Немедленно разогнув колени, я позволил тому энциклопедии съехать по ногам к полу, на удивление легко сунул его в портфель, и, даже не пытаясь смотреть в сторону кафедры у доски, вышел из класса.
Когда кровь перестала пульсировать в висках и щёки приобрели почти нормальный цвет, я, наконец, смог осмотреться и обнаружил, что в коридоре нахожусь не один. Кое-где, у дверей класса тоже стояли ученики, и они явно скучали. Ковыряя пальцем стену, заглядывая в замочную скважину или приставляя к ней ухо, – каждый, как умел, томился бесцельно, словно отправленный матерью в угол, сообразно приобретённой за годы детства привычке. Я же чувствовал себя освобождённым из плена, и, водрузив на подоконник энциклопедию, продолжил поглощать запретный плод26 знаний, не отвлекаясь на то, что происходило вокруг.

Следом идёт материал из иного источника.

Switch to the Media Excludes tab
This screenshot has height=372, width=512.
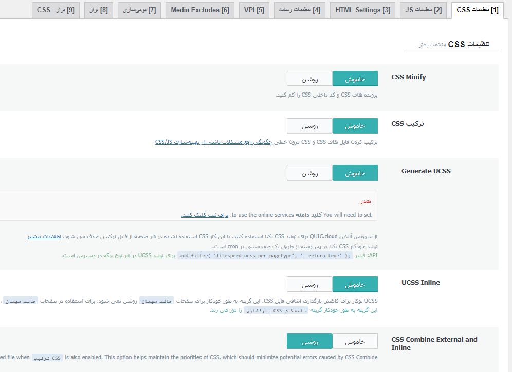click(199, 10)
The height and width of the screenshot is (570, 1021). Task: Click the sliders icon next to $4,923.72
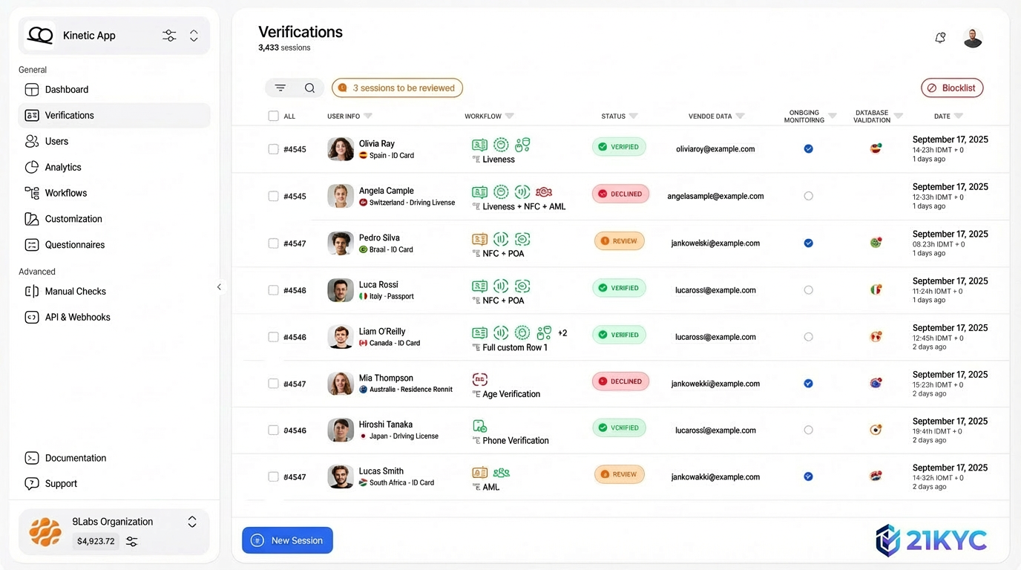click(x=132, y=542)
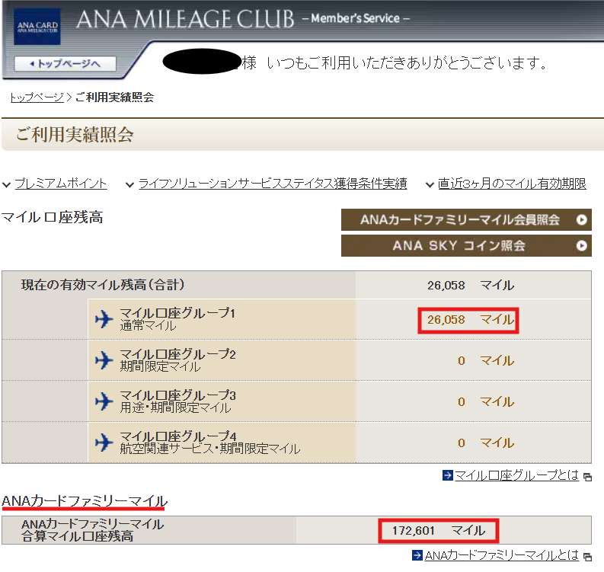
Task: Click the 26,058 マイル value in グループ1 row
Action: [469, 320]
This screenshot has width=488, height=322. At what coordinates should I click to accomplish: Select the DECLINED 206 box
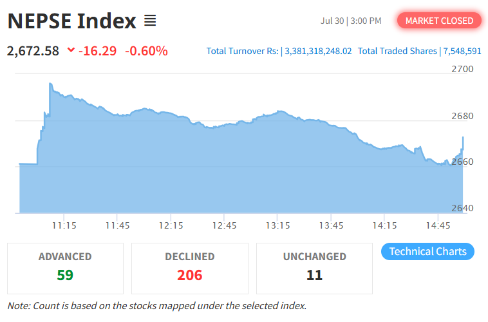190,269
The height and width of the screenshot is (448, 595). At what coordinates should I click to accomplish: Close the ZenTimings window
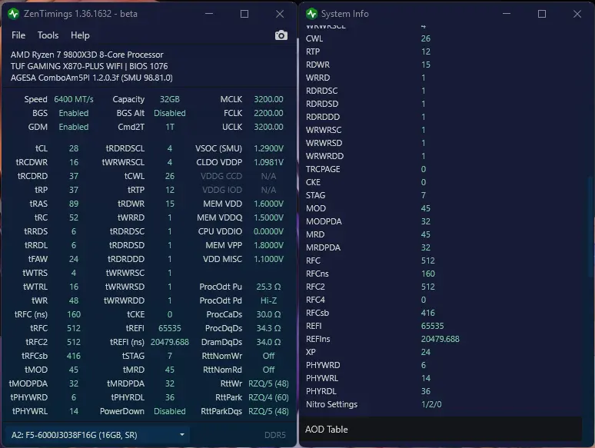click(x=280, y=14)
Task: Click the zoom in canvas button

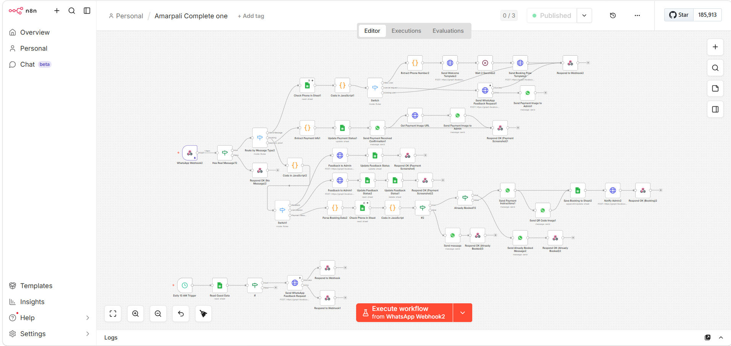Action: pyautogui.click(x=136, y=314)

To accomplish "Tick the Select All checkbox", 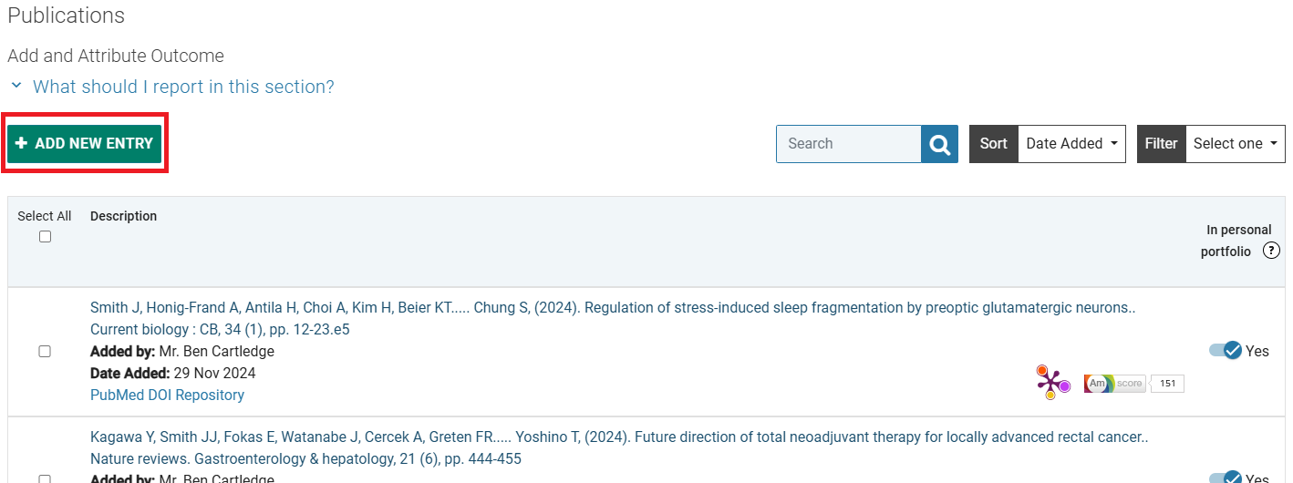I will tap(45, 237).
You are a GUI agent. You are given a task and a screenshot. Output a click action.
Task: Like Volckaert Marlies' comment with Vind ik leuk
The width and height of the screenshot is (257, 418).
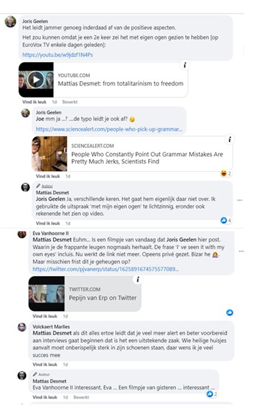pyautogui.click(x=45, y=364)
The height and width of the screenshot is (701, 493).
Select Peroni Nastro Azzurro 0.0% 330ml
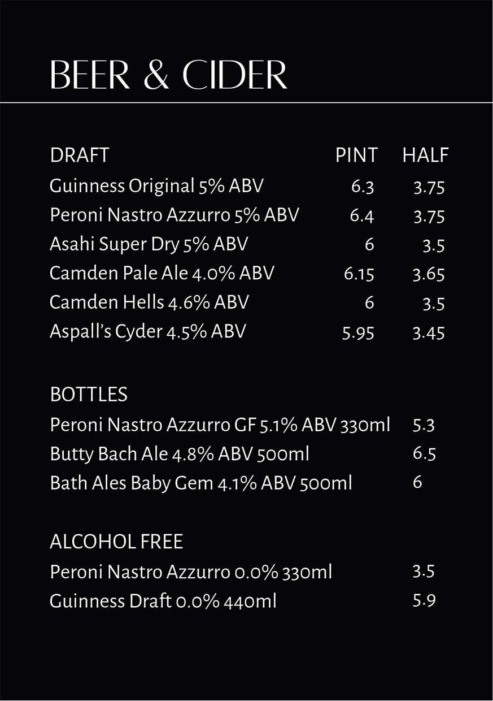point(190,572)
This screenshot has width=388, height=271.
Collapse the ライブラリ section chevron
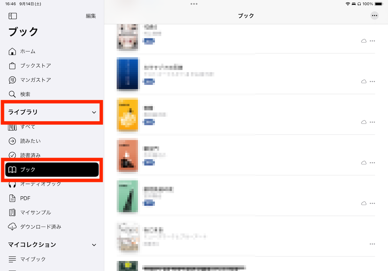[94, 112]
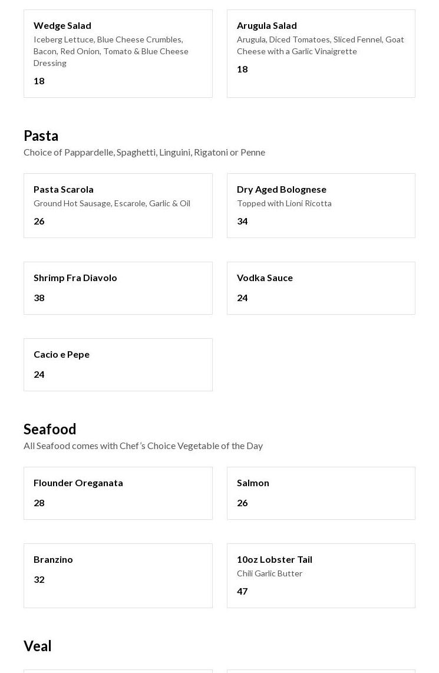The image size is (439, 673).
Task: Click the 47 price on Lobster Tail
Action: 242,591
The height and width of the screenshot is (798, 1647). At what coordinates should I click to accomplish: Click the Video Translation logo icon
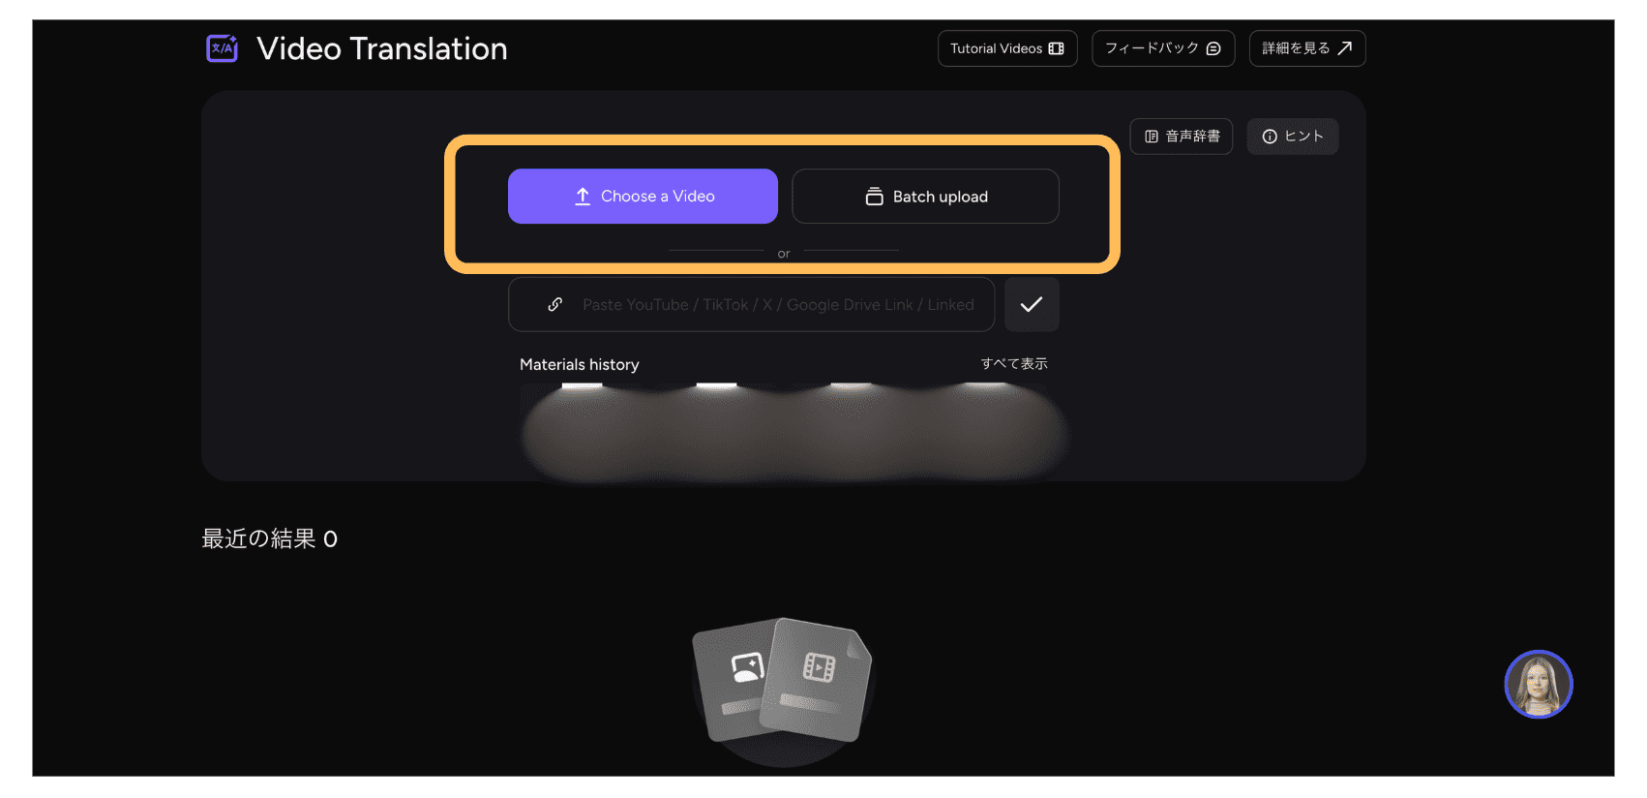[x=222, y=48]
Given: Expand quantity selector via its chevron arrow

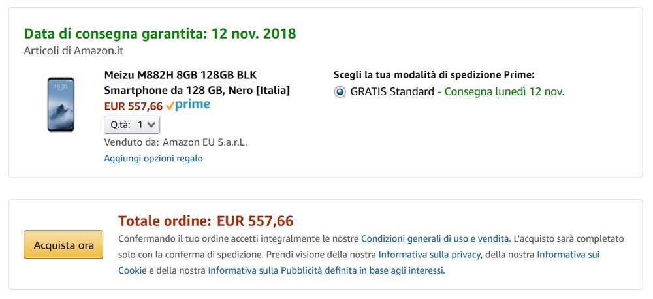Looking at the screenshot, I should pyautogui.click(x=151, y=125).
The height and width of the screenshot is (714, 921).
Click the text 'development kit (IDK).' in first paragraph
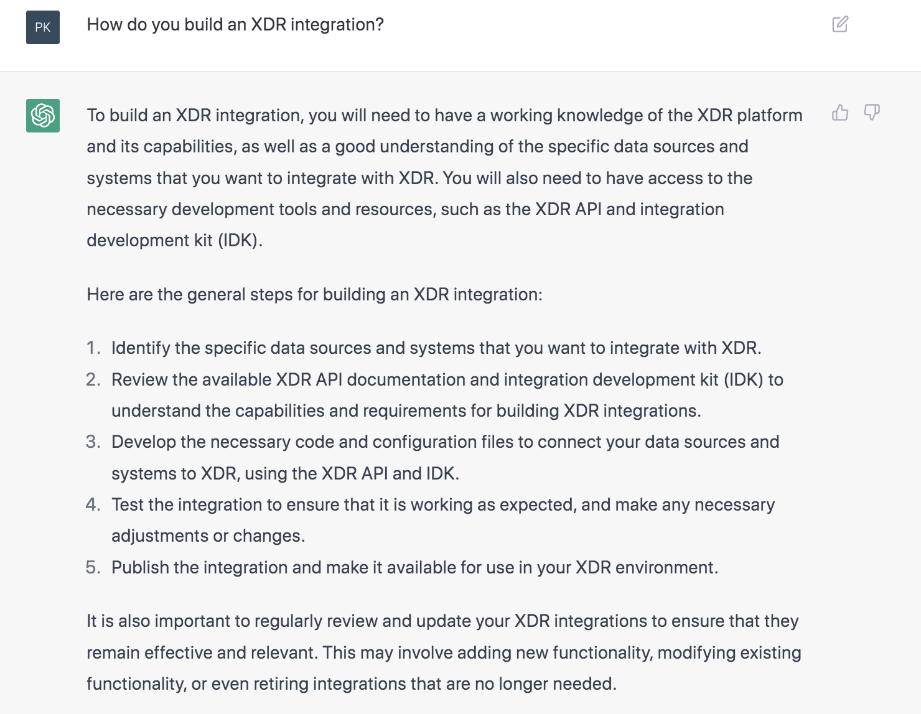click(x=174, y=241)
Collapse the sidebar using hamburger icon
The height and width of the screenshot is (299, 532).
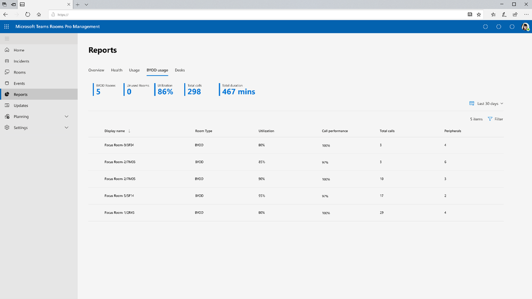(x=7, y=39)
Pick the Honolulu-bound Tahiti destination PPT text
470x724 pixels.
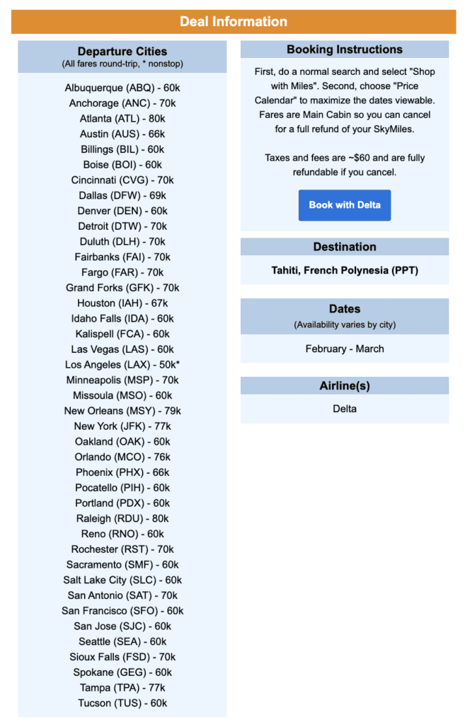345,271
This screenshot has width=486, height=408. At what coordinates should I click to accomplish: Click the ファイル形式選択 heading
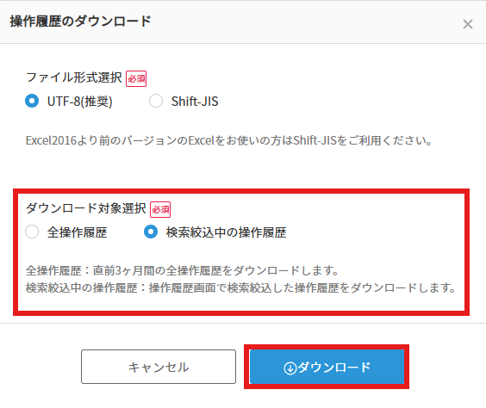(x=74, y=77)
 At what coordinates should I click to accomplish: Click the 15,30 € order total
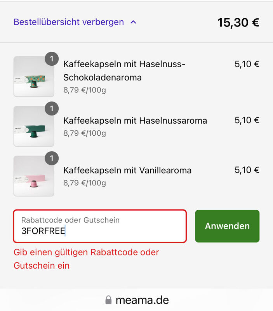(x=238, y=23)
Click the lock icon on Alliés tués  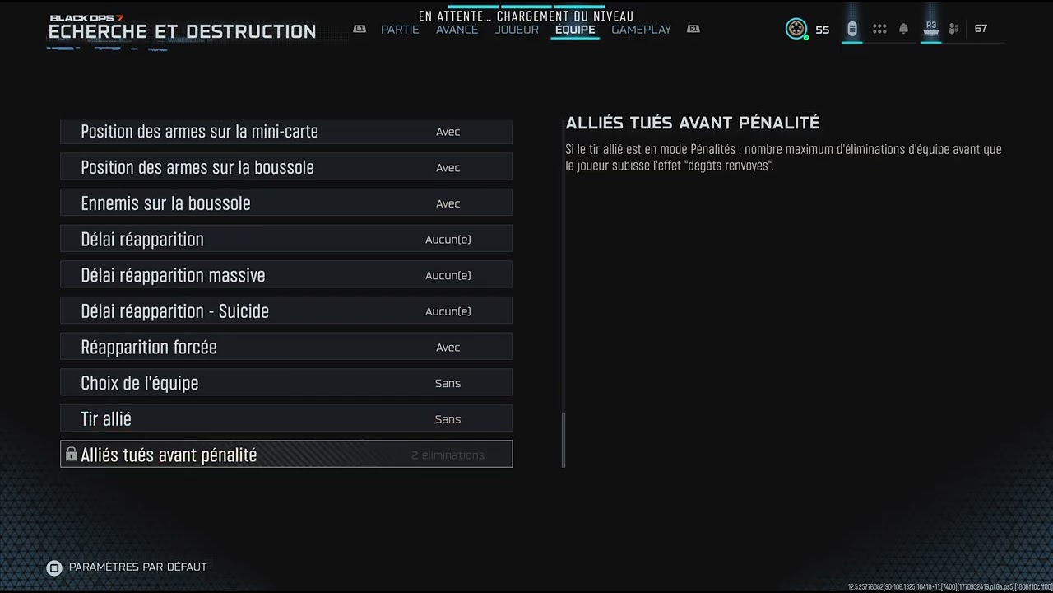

Я даже не заметил, когда в коридор вошла тётя Паша, наша уборщица. Насильно громыхнув ручкой о ведро с горячей водой и подбоченясь, она воскликнула:
– Да что же за день-то такой!
Промежду строк, как сквозь сон, до меня едва доносилось её ворчание:
– Ну-ка ноги! Марш на подоконник! И не спускайся, пока не просохнет! – Командовала она каждому, но лишь подойдя к тому окошку, подле которого стоял я, она молча провезла швабру мимо, цыкнув остальным, – Видите, человек делом занят, а вы… Двоечники!
Вот эта, сказанная мимоходом школьной уборщицей, фраза, крепко засела у меня в голове. Именно благодаря ей, я понял, что иду верным путём, и главная задача теперь, не растерять то, о чём прочёл, но найти способ употребить27 его. Чтобы не пылилось просто так, как раз и навсегда прочитанная книга на полке в шкафу. Оно ведь – всё для чего-то нужно, только бы разобраться, что и для чего.